INPUT DATA
⁂

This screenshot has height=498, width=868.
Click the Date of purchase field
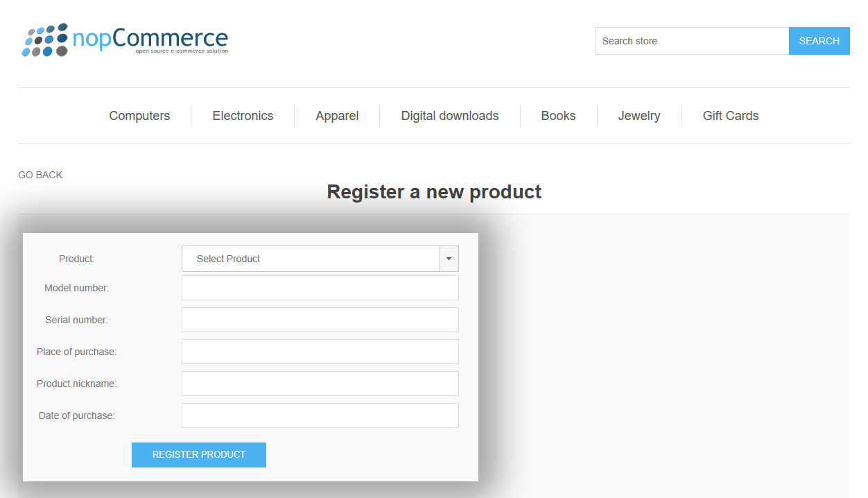point(320,415)
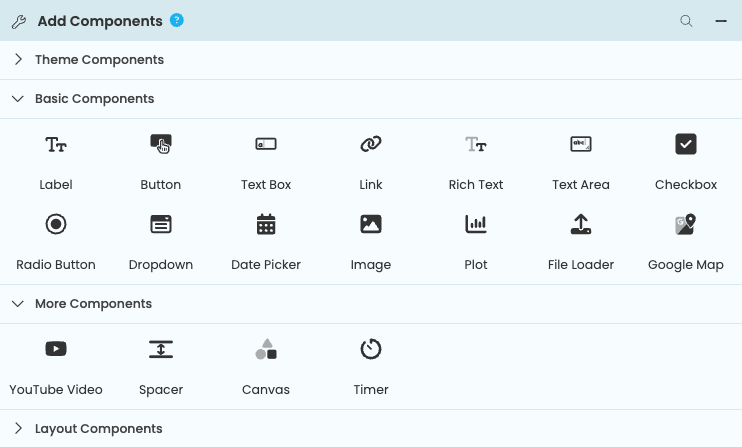742x447 pixels.
Task: Choose the Checkbox component icon
Action: click(686, 145)
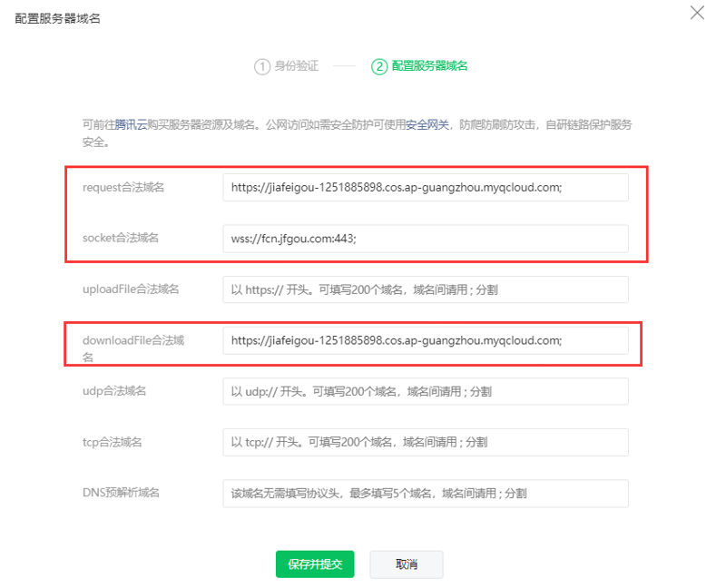The image size is (726, 588).
Task: Click the DNS预解析域名 input field
Action: coord(426,493)
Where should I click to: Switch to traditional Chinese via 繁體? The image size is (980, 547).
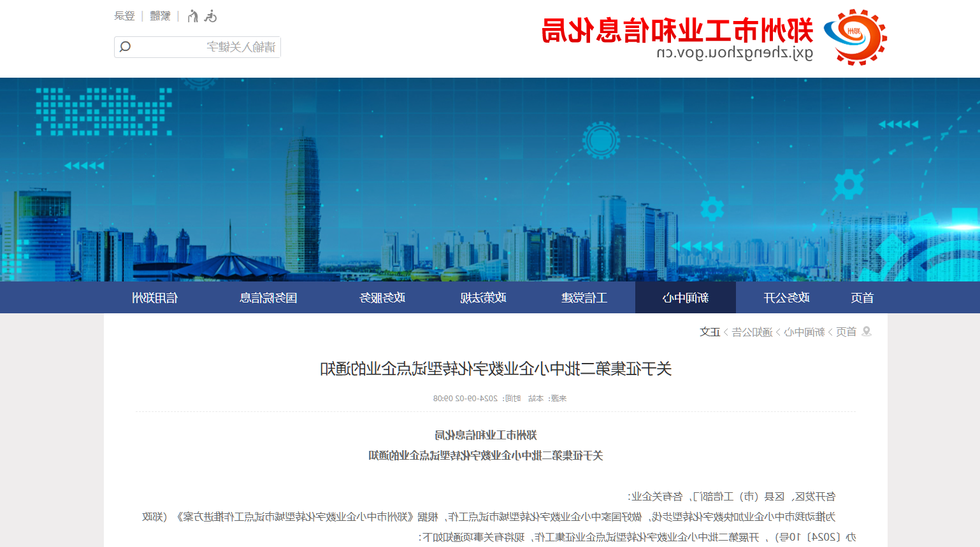(x=160, y=16)
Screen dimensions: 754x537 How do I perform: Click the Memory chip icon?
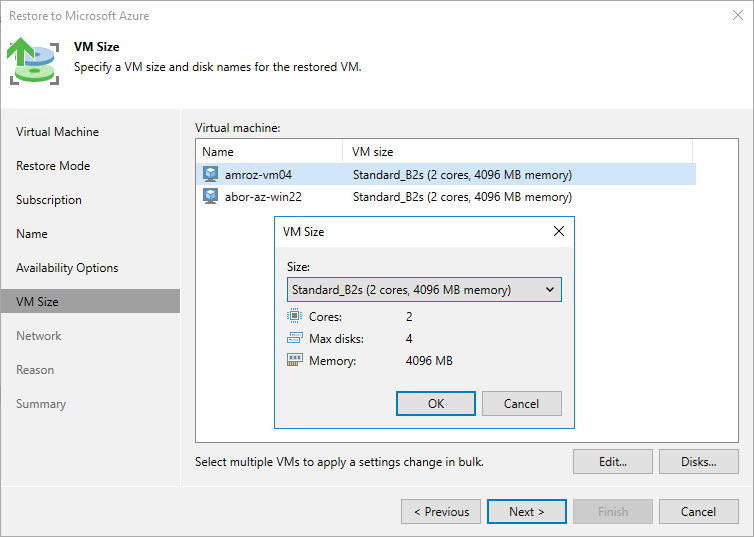click(x=294, y=360)
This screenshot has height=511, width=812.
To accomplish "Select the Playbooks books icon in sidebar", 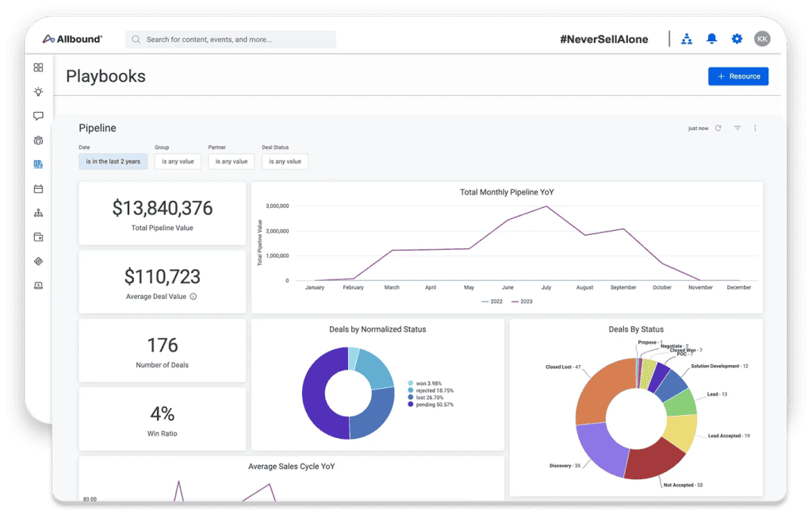I will (x=38, y=164).
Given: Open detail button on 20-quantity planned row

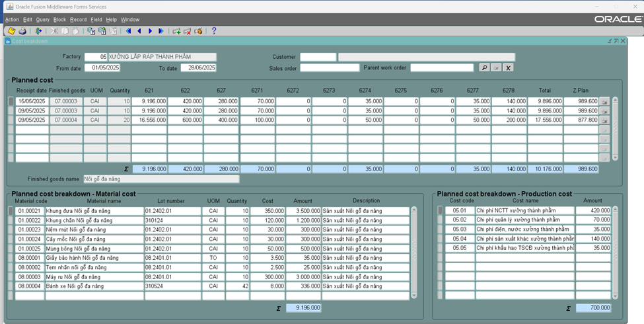Looking at the screenshot, I should pos(604,120).
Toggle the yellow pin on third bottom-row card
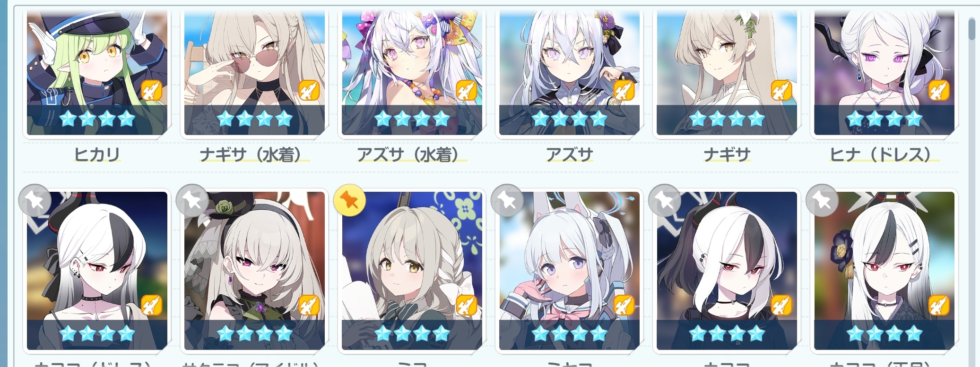The height and width of the screenshot is (367, 980). coord(349,200)
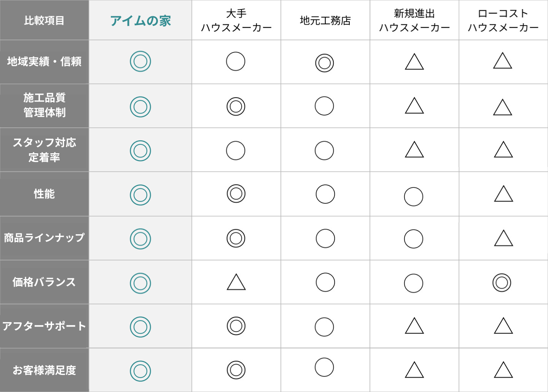Click the 比較項目 header cell
The height and width of the screenshot is (392, 548).
tap(44, 21)
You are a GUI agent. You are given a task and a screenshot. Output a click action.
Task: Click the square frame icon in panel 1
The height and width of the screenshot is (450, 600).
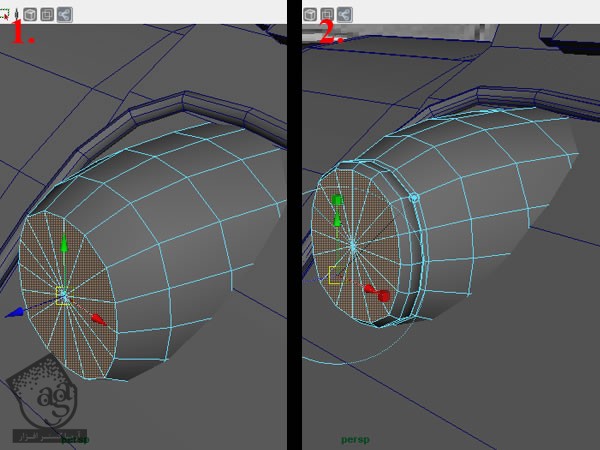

⁂

INSTRUCTIONS TO FOLLOW
Restate word for word the lines from the one containing "Task: Click the square frame icon in panel 1" through the end of the material above, both included, and nothing besides; drop the pictures.

EXERCISE RESPONSE
Task: Click the square frame icon in panel 1
The height and width of the screenshot is (450, 600).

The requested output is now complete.